14
votes

In Volume 3 of the Intel Manuals it contains the description of a hardware event counter:

BACLEAR_FORCE_IQ

Counts number of times a BACLEAR was forced by the Instruction Queue. The IQ is also responsible for providing conditional branch prediction direction based on a static scheme and dynamic data provided by the L2 Branch Prediction Unit. If the conditional branch target is not found in the Target Array and the IQ predicts that the branch is taken, then the IQ will force the Branch Address Calculator to issue a BACLEAR. Each BACLEAR asserted by the BAC generates approximately an 8 cycle bubble in the instruction fetch pipeline.

I always thought the Branch Address Calculator performs the static prediction algorithm (when the Branch Target Buffer contains no branch entry)?

Can anybody confirm which of the above two are correct? I cannot find anything.

2
I deleted my answer since it wasn't helpful. But I noticed that the Intel Optimization reference manual says: "The Intel Core microarchitecture does not use the static prediction heuristic. However, to maintain consistency across Intel 64 and IA-32 processors, software should maintain the static prediction heuristic as the default."Gabriel Southern

2 Answers

3
votes

If the conditional branch target is not found in the Target Array

How can it not be found? you mask it with a bit mask to find the index into the table and get the next branch target.

Well if you after you read the result check that the call address does not match the tag on the result you have a "not taken" result.

At this point we get to the second part of the statement.

and the IQ predicts that the branch is taken

So branch target says "not taken" and the IQ predicts that it will be taken we have a contradiction.

To solve the contradiction the IQ wins as the branch target is just "if we jump, we jump here", but the IQ predicts if we jump or not based on a lot more logic.

Hence

then the IQ will force the Branch Address Calculator to issue a BACLEAR. Each BACLEAR asserted by the BAC generates approximately an 8 cycle bubble in the instruction fetch pipeline.

Which is good in a 14-19 stage pipeline. The 8 cycles is if the IQ can read the actual target address from the instruction (combined with PC), if the value needs to be read in a register (that is possible not yet retired) it could take a bit longer.

3
votes

Yes. Modern Intel processors use at least one static prediction technique and at least one dynamic prediction technique (such as the L2 BPU mentioned in the description of the performance event). Static prediction is discussed in the Intel optimization manual, but it does not clearly say where static prediction happens exactly. However, the description of multiple performance events related to branch prediction, such as BACLEAR_FORCE_IQ, indicate that it is implemented in the IQ unit. I think that this is the place where static branch prediction makes most sense.

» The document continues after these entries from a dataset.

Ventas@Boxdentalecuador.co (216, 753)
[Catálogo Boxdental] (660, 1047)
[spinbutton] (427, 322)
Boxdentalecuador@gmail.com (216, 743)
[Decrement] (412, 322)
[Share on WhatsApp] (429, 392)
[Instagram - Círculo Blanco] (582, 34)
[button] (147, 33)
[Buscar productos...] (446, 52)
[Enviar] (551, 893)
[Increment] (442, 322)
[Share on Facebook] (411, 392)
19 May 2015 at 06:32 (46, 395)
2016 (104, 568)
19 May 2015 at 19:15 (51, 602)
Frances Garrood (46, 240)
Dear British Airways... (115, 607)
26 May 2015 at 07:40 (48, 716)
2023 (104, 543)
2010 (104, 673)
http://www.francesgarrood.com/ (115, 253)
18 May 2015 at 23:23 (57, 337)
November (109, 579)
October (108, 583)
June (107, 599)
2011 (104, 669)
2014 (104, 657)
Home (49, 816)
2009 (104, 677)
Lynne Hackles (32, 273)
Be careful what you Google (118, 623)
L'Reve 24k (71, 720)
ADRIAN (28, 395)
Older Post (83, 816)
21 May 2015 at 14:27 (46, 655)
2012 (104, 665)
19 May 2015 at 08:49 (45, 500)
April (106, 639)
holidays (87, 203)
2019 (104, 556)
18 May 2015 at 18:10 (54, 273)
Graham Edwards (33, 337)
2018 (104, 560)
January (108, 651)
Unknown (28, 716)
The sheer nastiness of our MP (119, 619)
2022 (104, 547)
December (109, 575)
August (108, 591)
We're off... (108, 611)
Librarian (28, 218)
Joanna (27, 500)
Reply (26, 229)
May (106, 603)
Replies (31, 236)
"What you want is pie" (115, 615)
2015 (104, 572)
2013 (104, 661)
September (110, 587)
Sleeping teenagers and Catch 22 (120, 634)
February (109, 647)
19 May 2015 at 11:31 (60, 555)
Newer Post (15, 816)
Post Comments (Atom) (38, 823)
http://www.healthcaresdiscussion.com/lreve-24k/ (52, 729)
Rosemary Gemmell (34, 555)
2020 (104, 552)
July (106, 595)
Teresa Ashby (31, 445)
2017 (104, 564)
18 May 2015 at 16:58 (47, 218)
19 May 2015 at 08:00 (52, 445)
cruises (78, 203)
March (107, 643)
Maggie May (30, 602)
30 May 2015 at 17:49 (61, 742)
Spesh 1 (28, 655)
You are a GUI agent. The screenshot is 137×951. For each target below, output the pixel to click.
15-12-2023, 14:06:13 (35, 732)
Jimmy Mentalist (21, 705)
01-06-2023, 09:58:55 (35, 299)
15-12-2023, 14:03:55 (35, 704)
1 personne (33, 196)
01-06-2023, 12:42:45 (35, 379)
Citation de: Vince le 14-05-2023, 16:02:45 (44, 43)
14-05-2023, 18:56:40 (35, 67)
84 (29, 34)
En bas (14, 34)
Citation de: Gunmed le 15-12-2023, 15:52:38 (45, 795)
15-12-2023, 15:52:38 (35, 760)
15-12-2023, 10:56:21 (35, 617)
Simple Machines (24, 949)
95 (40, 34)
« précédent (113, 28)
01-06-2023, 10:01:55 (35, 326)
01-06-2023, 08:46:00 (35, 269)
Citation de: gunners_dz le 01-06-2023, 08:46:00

The BPU first guesses where the branch instructions are most likely to be in the (to be) fetched instruction stream bytes (32 bytes per cycle in Haswell, twice the fetch unit width). Then, based, on the virtual instruction address(s) of the instruction(s) that are predicted to be control transfer instruction(s), the BPU consults its buffers (specifically, the "branch target buffer" or the "target array"), to make more predictions regarding the predicted branches (direction and target address). However, in some cases the BPU misses in its buffers or it might mispredict the location(s) of the branch instruction(s) in the instruction stream bytes or there could be more branches than the BPU could handle. Whatever the case is, whatever prediction is makes, they all get passed with the instruction stream bytes to the instruction queue unit. This is the earliest place in the pipeline where it is known where each instruction begins and ends and which of the instructions may transfer control.

The IQ is also responsible for providing conditional branch prediction direction based on a static scheme and dynamic data provided by the L2 Branch Prediction Unit.

This part of the event description should make sense to you now. Note that static branch prediction is mostly only used to predict directions, not target addresses.

If the conditional branch target is not found in the Target Array and the IQ predicts that the branch is taken...

The simple static branch predictor is only used when the BPU fails to make a prediction. So the first part of the condition makes sense. The second part, however, basically says that if the IQ predicts not taken, then nothing needs to be done. This indicates that the fetch unit will by default continue fetching code from the fall-through path on a BPU failure.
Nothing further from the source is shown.